• **QUELLE**:
.....

Wie der Ausbruch des Krieges das Alltagsleben der Bevölkerung in der Heimat veränderte.
Vor 100 Jahren begann der Erste Weltkrieg, der das alte Europa einstürzen ließ. Schon Jahre vor Kriegssaubruch war das Kaiserreich geprägt von Militarismus. Der ehemalige Zeiler Bürgermeister Geisel der selbst an der Front stand, erzählte einmal: Die wichtigsten Fragen bei Beurteilungen und Bewerbungen waren: "Wo haben Sie gedient?" Im wilhelminischen Reich war der Soldat das Rollenvorbild auch für die Zivilgesellschaft. Gehorsam, Unterordnung und Disziplin waren die wichtigsten Tugenden.
Patriotische Aktionen waren in dieser Zeit an der Tagesordnung. So veranstaltete 1912 der Zeiler Turnverein auf der Schmachtenburg ein Bergturnfest, das am Morgen mit Kriegsspielen auf der Hohen Wann eingeleitet wurde. Die Soldaten- Krieger- und Veteranenvereine in Eltmann und Haßfurt veranstalteten Anfang 2014 Kriegsfestspiele. Dabei wurden in lebenden Bildern Darstellungen aus der glorreichen Zeit von 1870/71 gezeigt.
Bei der Mobilmachung am 2. August 1914 marschierten die Zeiler am Abend vom Stadtturm zum Marktplatz wo sie sich um den Wittelsbacher Brunnenobelisken scharten. Bis in die Nacht sangen sie patriotische Lieder, wie "Die Wacht am Rhein", oder "Siegreich wollen wir Frankreich schlagen".

.....

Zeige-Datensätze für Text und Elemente

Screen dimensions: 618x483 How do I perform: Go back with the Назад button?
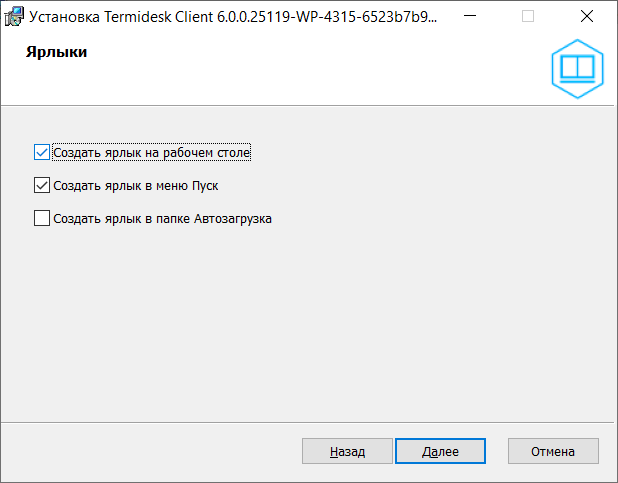click(x=347, y=452)
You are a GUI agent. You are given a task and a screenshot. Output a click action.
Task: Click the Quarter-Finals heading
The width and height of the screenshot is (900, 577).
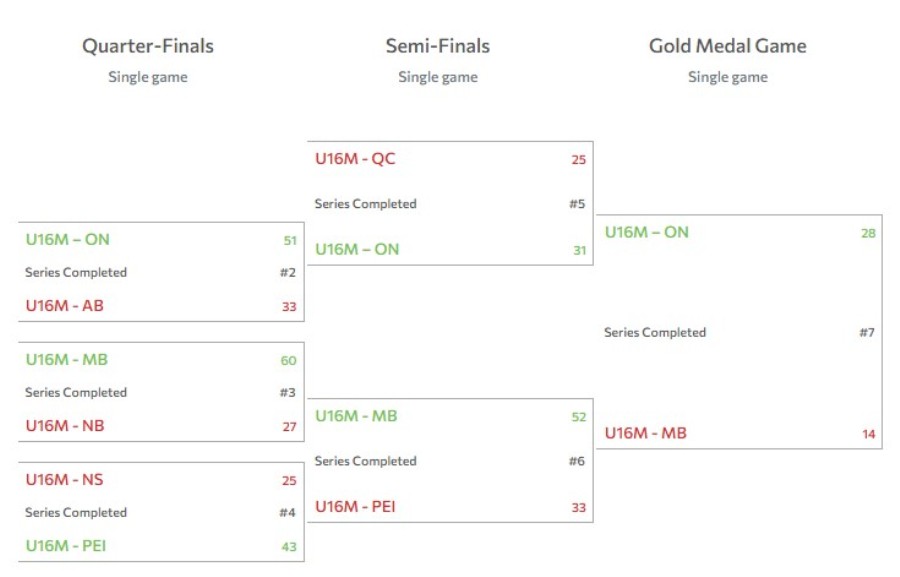[x=148, y=46]
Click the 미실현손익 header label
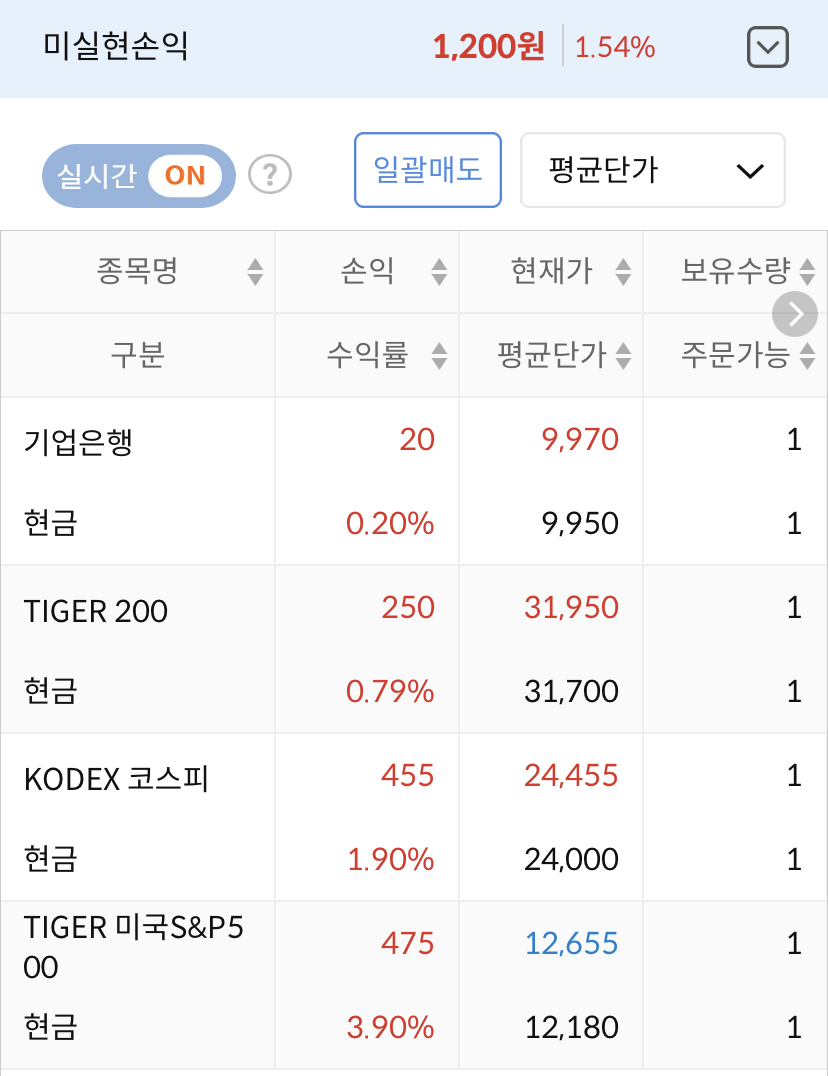 pyautogui.click(x=116, y=46)
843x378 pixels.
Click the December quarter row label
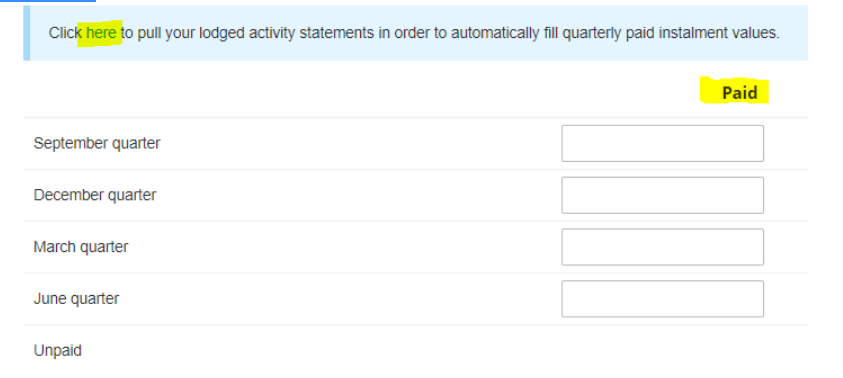point(95,195)
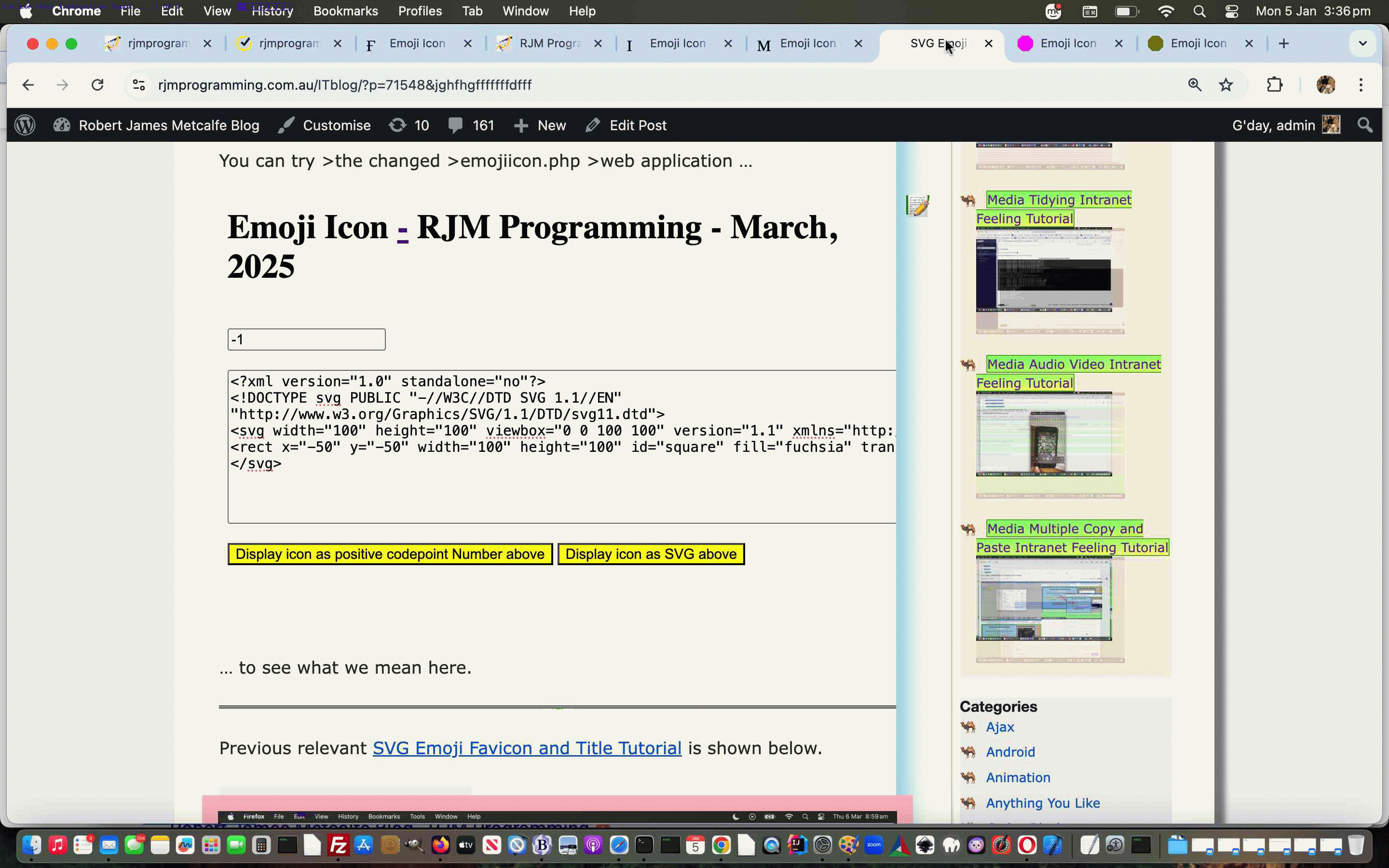The height and width of the screenshot is (868, 1389).
Task: Expand the New content admin menu
Action: (540, 125)
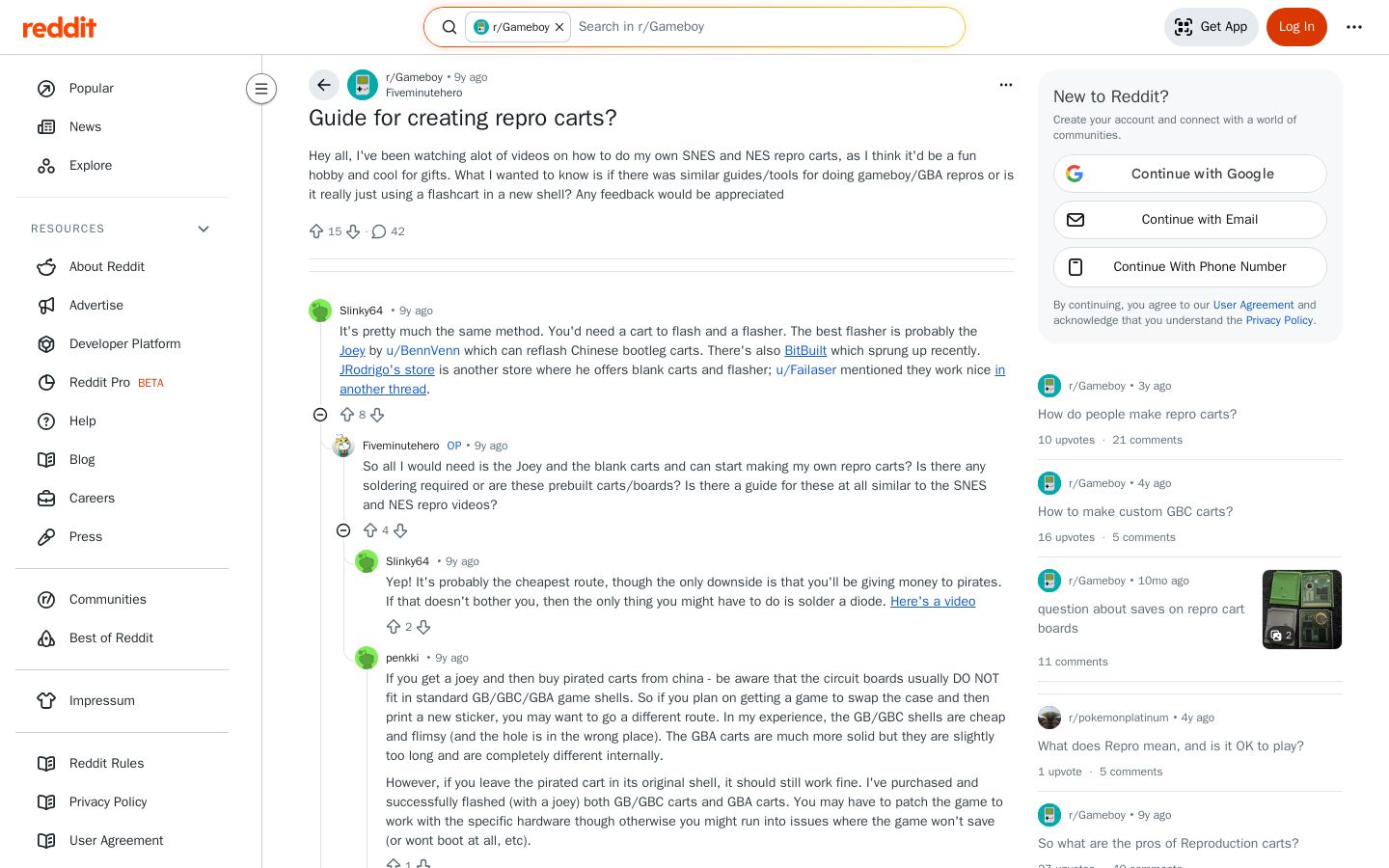Open the "Here's a video" link
Viewport: 1389px width, 868px height.
[933, 601]
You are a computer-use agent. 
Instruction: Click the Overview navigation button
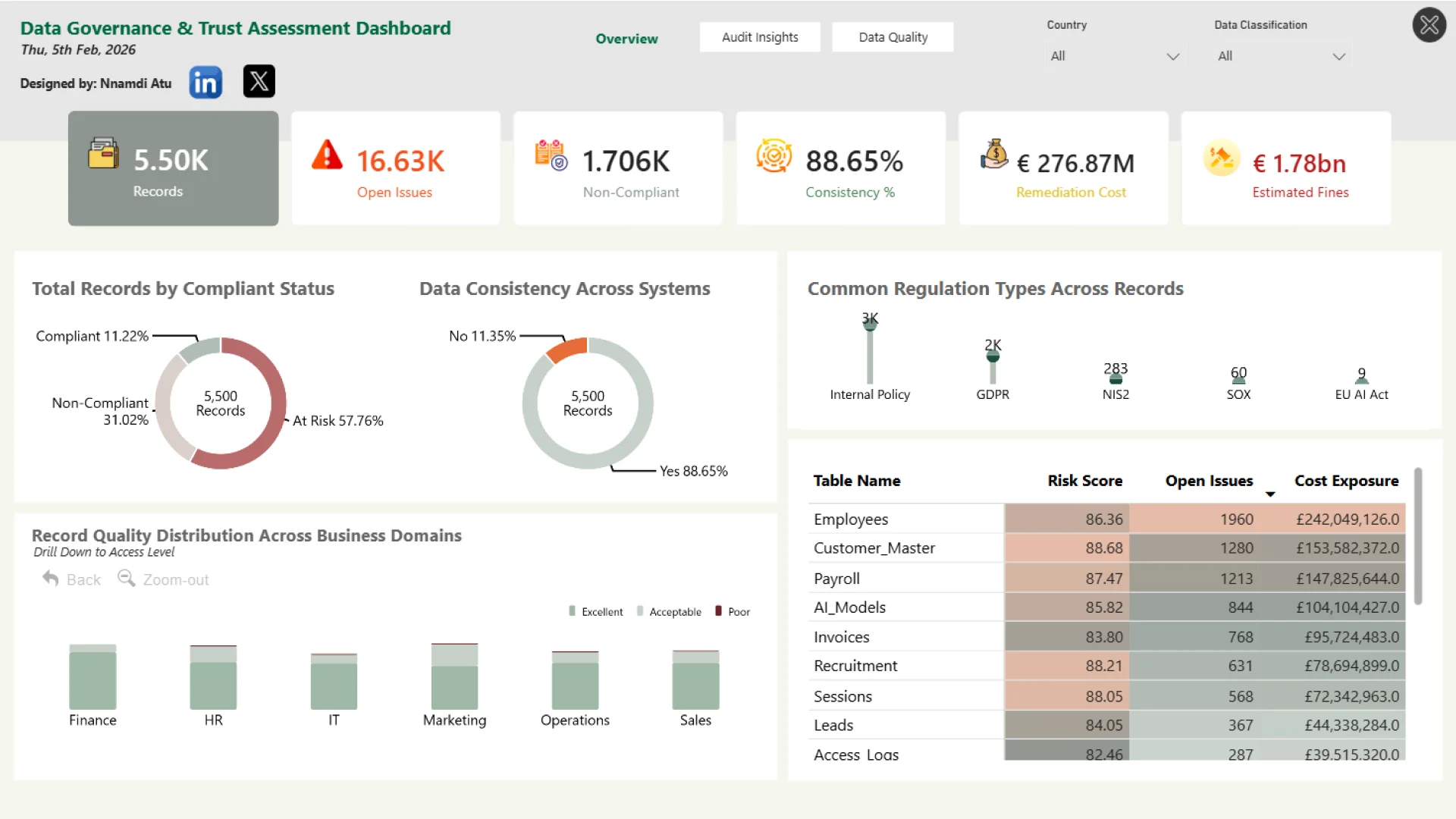point(626,39)
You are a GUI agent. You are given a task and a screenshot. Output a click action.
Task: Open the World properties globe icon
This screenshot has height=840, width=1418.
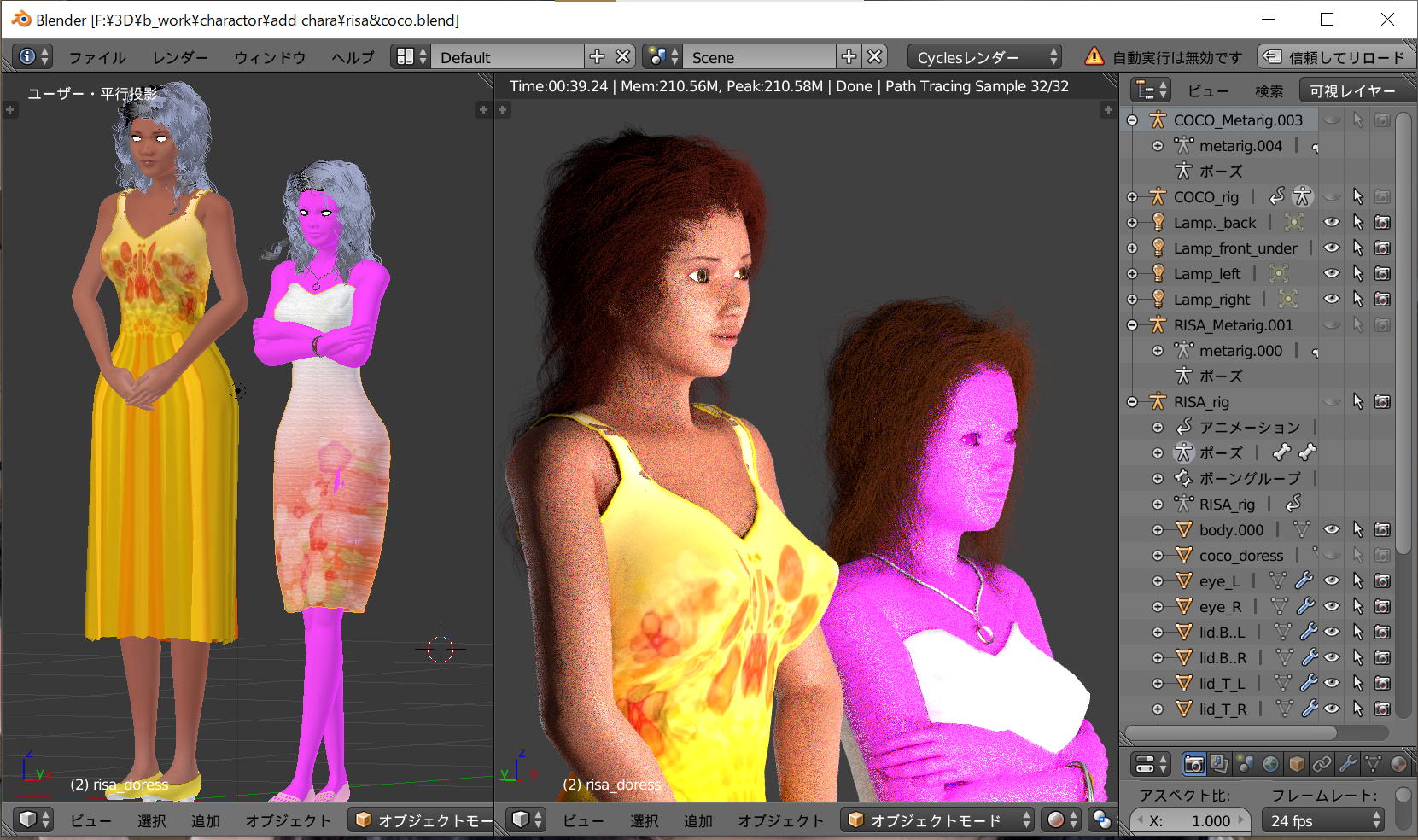pos(1270,763)
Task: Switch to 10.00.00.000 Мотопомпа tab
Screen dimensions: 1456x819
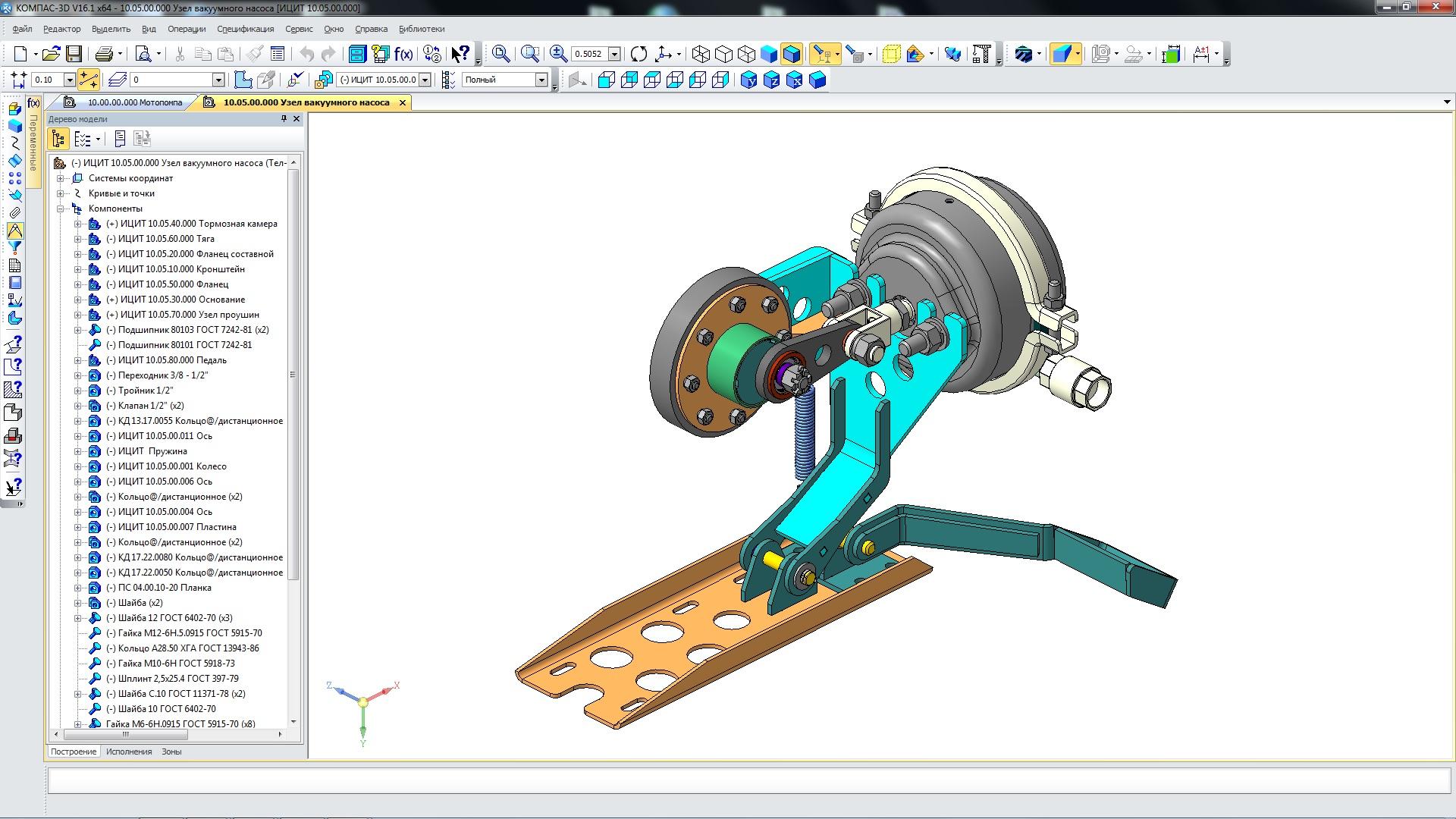Action: click(x=134, y=102)
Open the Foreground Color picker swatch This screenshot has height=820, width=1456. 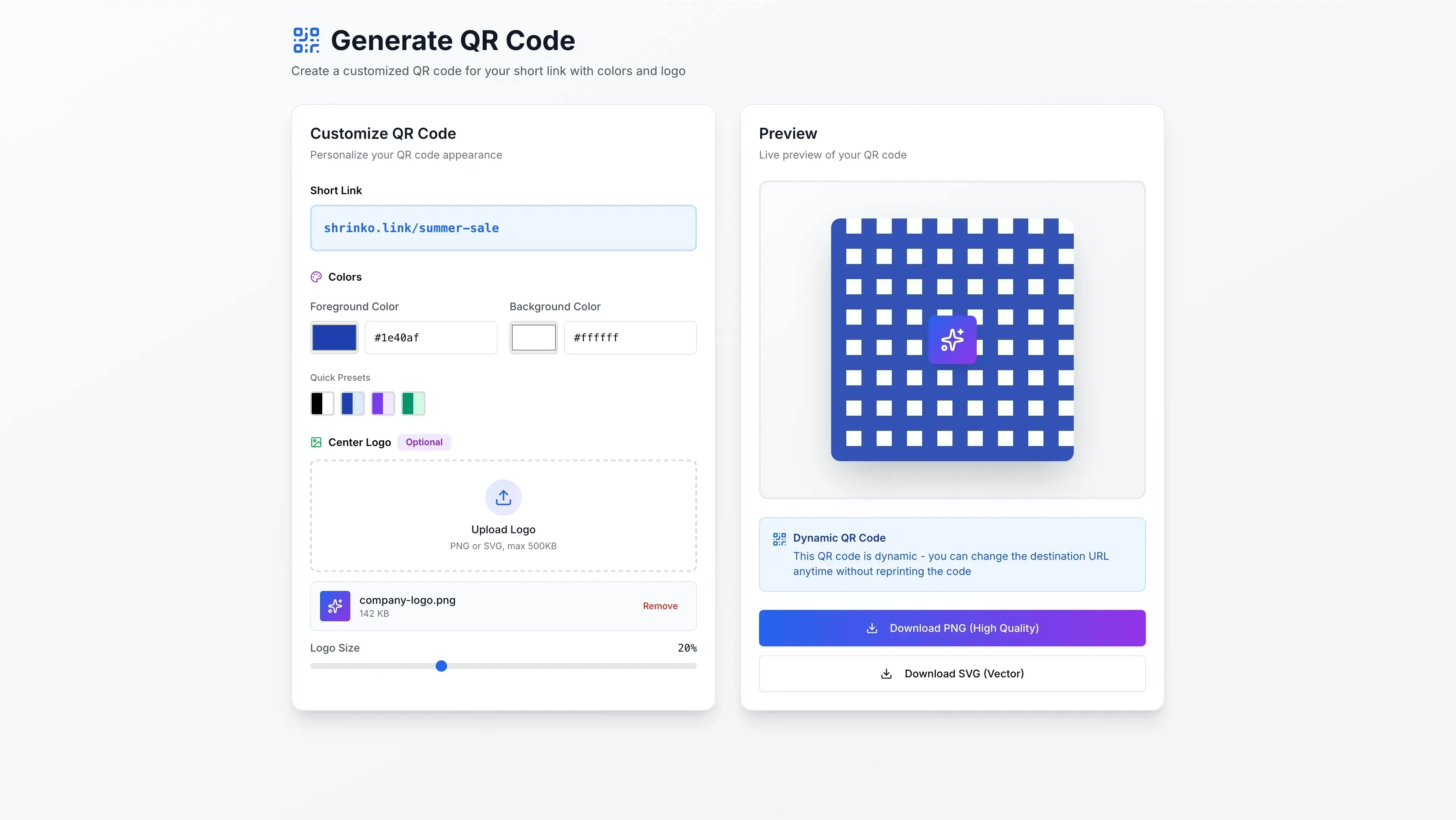coord(334,337)
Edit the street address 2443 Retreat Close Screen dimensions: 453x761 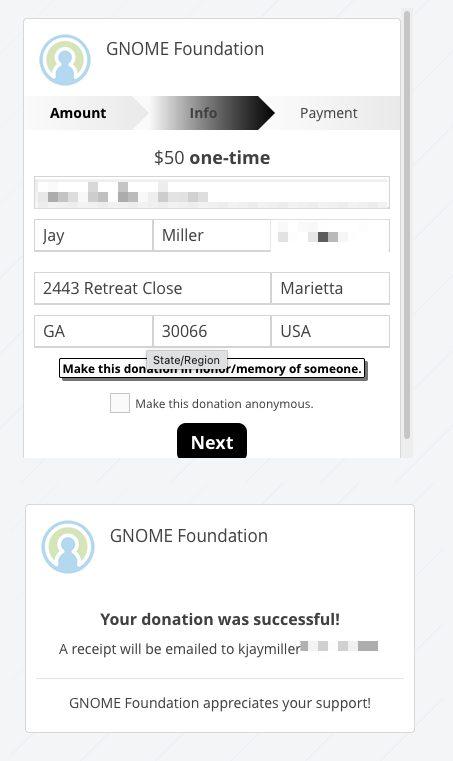(152, 288)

.....

• **AUFGABEN**:
a – Beantworte zum Text über den Kriegsbeginn in der Heimat diese Fragen:
(i) An welchem Tag war die Mobilmachung?
(ii) Welcher Verein richtete 1912 auf der Schmachtenburg ein Bergturnfest aus?
(iii) Welche Tugenden galten im wilhelminischen Reich als die wichtigsten?
b – Bitte gib aus den Datensätzen den Abschnitt wortgetreu wieder, der mit dem Anfang der Datensätze beginnt und mit der Zeile endet, die „click(x=347, y=452)“ enthält. Die Bilder lässt du dabei weg.

• **ANTWORTEN JE AUFGABE**:
a –
(i) Am 2. August 1914.
(ii) Der Zeiler Turnverein.
(iii) Gehorsam, Unterordnung und Disziplin.

b –
Screen dimensions: 618x483 How do I perform: Go back with the Назад button?
click(x=347, y=452)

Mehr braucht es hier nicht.